While being stopped on the street or in the car, you have the right to remain silent. You do not have to tell the officer your address, name, or any other personal information, but you do have to show them your driver’s license, registration, and proof of insurance if you are the driver of the car. 

It is important, however, that if you choose to not say anything, you declare, outloud, that “I wish to remain silent”, and then stay silent. If you say anything else, the police can construe it as hostile afterwards (such as arguing about said rights), and then the police may use it as justification for an arrest. 

If you don’t say anything, they can’t use your silence against you in court. 

2. Your Right to Refuse Consent to Search

You can refuse an unwarranted police search in the state of Georgia, though much like with the last right, you must declare it. Saying out loud “I do not consent to this search” is vital to make any legal processes that happen after go smoother. If the cops have a warrant, you may legally ask to see it. (If it has you listed as the person on the warrant, or the address of your house, you do have to let them search – but remember your first right and remain silent.)

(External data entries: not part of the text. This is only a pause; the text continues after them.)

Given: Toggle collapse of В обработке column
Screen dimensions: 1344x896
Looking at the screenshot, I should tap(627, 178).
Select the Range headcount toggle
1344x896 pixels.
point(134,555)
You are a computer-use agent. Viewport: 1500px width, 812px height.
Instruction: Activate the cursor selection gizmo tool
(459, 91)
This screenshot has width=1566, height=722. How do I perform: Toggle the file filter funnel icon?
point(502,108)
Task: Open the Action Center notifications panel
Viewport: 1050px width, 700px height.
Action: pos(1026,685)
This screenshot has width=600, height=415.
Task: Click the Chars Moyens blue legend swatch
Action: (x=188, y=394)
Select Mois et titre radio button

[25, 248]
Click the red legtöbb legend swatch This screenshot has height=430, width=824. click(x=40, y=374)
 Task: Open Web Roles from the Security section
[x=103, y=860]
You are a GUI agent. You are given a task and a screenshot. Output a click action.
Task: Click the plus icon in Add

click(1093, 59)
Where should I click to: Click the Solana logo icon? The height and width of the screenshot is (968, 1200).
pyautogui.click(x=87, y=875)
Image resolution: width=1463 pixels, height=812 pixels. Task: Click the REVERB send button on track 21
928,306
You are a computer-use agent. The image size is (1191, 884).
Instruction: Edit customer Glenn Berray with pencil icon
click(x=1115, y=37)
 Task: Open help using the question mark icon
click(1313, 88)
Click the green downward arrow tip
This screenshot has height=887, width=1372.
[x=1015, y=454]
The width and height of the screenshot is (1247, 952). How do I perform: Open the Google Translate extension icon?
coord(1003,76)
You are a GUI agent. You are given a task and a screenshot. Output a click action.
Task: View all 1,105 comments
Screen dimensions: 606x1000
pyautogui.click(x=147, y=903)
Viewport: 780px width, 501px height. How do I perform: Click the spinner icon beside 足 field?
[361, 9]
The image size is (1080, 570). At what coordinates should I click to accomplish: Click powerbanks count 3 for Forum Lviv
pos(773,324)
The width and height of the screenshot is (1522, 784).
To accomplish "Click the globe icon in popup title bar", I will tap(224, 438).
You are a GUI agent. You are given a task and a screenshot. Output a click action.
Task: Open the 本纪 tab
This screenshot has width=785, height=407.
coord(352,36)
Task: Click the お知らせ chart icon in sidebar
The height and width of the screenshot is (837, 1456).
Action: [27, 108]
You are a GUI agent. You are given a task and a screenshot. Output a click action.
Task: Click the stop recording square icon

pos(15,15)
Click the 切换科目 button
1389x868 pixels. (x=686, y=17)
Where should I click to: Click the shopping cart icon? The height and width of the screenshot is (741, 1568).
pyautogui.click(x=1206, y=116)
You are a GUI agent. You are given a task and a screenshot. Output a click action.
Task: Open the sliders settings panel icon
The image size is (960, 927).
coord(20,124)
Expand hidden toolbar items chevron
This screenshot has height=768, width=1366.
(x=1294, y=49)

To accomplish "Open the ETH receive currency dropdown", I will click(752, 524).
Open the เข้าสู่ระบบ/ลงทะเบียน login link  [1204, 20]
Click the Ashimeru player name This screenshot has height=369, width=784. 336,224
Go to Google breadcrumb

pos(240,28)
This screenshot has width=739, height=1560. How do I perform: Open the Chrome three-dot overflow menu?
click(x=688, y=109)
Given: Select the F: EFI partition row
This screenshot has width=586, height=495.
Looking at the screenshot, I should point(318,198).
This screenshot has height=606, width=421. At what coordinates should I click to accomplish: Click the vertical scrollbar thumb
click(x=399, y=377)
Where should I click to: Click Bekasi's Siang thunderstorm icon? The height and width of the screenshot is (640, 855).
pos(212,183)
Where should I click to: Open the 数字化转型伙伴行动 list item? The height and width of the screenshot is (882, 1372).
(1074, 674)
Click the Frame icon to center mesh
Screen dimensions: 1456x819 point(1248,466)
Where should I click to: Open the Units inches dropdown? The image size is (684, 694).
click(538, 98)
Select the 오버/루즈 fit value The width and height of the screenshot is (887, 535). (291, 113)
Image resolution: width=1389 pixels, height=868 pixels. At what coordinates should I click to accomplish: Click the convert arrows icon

If they don’t have a warrant and still try to search or seize your possessions after your declaration, remember you don’t have to interact or interfere. It will be hard to bear, but legally it will be much easier to sort out if you stand by and don’t take any “hostile actions” towards police, who might once again use your resistance as justifications for their actions. 

3. Your Right to Leave if They are Not Arresting You

If you are stopped while walking or not operating a motor vehicle, you can ask the officer stopping you these important questions:

  • “Am I free to leave?” 
  • “Am I being arrested?”
  • “Why am I being arrested?

Asking these questions can help solidify that you are being arrested, your reason for being arrested, and confirm that you are not being detained. If you are free to leave, leave calmly and slowly to not provoke them. If you are arrested, you can also refuse consent to search here as well, just remember to say it out loud

4. Your Right to Film the Interaction 

Most importantly of all, you have the right to film the entirety of the interaction with the police. Legally in Georgia, police cannot stop you from filming if you are walking or stopped in a car. They can, however, ignore videos that are filmed when the car is moving. 

Even if body cams are present, it’s still a good idea to have a backup of the footage if anything goes wrong. It’ll also help keep a record of all that you’ve said (and not said) during the interaction. You don’t even have to let them know you’re filming – as long as you’re in a public place. If the police still try to stop you from filming, do as they say (for now), but remember the rest of your rights. 

Make sure you keep a good record of everything, so that if any charges are made against you, you can help protect yourself and prove your lawful rights.